- Material for the task -
___
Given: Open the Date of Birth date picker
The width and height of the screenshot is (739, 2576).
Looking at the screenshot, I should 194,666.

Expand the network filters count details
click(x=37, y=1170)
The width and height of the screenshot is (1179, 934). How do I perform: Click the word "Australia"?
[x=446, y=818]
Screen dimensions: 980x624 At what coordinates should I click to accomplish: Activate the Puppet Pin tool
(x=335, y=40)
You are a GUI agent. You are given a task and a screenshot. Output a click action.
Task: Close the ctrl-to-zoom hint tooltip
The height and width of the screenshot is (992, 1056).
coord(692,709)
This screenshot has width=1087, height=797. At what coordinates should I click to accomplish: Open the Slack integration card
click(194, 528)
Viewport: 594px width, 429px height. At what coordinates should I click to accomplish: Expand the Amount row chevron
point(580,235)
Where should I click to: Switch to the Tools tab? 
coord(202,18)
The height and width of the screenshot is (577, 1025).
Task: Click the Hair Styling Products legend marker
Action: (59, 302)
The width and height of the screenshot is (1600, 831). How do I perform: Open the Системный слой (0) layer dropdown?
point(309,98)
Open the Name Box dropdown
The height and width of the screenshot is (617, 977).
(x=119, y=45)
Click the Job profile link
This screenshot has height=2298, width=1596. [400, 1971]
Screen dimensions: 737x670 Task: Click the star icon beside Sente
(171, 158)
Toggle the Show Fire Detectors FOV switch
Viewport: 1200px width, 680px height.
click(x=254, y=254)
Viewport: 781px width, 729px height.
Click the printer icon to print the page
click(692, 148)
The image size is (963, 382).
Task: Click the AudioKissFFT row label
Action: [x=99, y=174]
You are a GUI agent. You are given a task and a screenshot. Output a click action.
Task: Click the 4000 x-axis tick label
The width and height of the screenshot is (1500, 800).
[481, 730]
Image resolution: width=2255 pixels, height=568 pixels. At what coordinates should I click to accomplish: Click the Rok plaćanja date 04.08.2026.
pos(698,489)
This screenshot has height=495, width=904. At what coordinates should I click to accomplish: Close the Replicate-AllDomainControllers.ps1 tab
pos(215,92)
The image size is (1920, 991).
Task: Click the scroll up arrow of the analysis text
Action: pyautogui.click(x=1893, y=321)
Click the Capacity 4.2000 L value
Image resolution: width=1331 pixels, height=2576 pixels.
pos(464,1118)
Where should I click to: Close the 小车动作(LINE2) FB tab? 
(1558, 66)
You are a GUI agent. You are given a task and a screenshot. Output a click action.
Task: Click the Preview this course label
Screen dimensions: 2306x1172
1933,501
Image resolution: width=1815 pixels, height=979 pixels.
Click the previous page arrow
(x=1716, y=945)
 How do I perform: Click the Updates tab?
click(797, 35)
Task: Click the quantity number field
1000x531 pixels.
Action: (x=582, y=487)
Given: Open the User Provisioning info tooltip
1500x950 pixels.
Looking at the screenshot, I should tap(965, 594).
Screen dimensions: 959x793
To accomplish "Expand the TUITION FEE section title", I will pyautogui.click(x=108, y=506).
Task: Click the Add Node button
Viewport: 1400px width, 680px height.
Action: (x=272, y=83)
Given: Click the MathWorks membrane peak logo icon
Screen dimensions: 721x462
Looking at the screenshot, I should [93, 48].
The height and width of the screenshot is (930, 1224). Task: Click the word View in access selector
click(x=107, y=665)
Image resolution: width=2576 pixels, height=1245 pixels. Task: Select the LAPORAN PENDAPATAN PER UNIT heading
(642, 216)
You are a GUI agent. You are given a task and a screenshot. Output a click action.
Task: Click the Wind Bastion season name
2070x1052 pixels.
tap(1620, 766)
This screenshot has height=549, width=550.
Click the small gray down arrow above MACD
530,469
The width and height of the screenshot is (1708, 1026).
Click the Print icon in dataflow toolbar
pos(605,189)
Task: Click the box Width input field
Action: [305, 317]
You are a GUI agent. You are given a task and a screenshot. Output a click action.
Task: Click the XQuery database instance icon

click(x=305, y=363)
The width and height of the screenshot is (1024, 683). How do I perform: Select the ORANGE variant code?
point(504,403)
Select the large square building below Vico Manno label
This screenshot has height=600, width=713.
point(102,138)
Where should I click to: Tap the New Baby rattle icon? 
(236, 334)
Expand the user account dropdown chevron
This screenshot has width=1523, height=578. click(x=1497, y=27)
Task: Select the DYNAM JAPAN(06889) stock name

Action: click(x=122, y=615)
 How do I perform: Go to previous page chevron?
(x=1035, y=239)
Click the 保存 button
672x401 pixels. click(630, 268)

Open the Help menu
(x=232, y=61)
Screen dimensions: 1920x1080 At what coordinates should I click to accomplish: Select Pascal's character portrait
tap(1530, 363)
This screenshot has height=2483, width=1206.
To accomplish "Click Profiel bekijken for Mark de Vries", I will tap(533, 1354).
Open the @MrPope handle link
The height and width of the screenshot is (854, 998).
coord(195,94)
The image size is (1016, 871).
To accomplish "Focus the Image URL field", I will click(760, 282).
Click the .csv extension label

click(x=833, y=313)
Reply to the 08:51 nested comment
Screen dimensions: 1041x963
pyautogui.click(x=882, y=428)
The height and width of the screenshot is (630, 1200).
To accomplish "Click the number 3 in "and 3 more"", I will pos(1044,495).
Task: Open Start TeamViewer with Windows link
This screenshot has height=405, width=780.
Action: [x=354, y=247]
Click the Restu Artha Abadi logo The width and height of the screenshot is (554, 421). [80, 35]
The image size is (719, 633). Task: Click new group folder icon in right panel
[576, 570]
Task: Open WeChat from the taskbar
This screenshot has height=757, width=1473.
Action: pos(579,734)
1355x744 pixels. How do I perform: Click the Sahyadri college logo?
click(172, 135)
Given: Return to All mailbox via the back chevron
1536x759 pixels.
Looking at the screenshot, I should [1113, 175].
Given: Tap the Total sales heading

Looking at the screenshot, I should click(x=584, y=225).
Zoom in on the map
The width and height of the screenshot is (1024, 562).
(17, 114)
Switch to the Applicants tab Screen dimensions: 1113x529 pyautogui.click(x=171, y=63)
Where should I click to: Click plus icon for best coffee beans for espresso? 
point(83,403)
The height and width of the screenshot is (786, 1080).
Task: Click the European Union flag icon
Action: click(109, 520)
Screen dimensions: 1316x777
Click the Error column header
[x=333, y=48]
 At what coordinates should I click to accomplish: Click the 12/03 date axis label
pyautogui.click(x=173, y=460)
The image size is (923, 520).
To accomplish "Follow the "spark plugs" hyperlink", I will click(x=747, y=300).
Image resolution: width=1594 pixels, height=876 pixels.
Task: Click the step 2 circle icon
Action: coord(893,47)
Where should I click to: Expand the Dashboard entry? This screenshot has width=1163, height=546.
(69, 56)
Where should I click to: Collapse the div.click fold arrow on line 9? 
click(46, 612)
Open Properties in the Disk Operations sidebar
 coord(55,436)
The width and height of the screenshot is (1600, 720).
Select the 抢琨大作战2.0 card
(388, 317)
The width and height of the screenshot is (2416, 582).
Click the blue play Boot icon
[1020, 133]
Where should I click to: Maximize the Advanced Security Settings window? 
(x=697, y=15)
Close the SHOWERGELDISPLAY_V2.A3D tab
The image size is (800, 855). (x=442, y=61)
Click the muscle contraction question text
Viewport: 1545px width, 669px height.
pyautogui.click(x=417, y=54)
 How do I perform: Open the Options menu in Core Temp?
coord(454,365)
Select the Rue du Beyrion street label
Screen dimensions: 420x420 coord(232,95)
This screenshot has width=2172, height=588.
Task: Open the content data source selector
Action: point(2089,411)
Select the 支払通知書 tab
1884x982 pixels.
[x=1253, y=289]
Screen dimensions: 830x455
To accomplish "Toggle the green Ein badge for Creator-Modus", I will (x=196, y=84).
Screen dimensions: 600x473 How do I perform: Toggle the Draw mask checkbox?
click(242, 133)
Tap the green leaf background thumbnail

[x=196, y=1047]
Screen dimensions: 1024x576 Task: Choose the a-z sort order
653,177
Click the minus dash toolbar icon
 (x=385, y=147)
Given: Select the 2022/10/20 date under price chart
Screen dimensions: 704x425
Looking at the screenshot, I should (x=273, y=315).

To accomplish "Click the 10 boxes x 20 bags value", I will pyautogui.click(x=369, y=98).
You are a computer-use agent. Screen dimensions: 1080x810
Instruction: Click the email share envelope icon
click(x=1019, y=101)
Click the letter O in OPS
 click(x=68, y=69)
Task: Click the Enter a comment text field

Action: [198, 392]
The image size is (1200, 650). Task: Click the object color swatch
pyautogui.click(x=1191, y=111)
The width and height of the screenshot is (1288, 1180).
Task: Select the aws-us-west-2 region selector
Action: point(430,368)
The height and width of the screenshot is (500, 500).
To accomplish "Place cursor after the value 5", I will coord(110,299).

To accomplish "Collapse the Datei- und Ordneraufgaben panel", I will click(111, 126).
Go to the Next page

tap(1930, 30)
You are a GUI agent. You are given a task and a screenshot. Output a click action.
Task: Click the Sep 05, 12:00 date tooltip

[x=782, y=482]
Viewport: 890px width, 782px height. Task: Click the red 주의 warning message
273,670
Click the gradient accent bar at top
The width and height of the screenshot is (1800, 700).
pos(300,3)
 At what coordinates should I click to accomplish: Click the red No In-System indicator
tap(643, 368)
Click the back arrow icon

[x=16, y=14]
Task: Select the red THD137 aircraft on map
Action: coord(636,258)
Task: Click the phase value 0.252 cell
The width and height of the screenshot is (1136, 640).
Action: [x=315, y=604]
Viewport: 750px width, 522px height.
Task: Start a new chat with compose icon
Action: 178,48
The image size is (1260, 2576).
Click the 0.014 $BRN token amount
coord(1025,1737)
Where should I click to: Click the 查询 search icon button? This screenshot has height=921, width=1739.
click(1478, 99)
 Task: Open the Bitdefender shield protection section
___
- Task item -
Each line above from the one with "Expand the network filters count details" up to and including the one with "Task: Close the ctrl-to-zoom hint tooltip" must be set down exactly, and no line outside that span may appear.

- Response for this exercise -
Expand the network filters count details
click(x=37, y=1170)
The width and height of the screenshot is (1179, 934). How do I perform: Click the word "Australia"?
[x=446, y=818]
Screen dimensions: 980x624 At what coordinates should I click to accomplish: Activate the Puppet Pin tool
(x=335, y=40)
You are a GUI agent. You are given a task and a screenshot. Output a click action.
Task: Close the ctrl-to-zoom hint tooltip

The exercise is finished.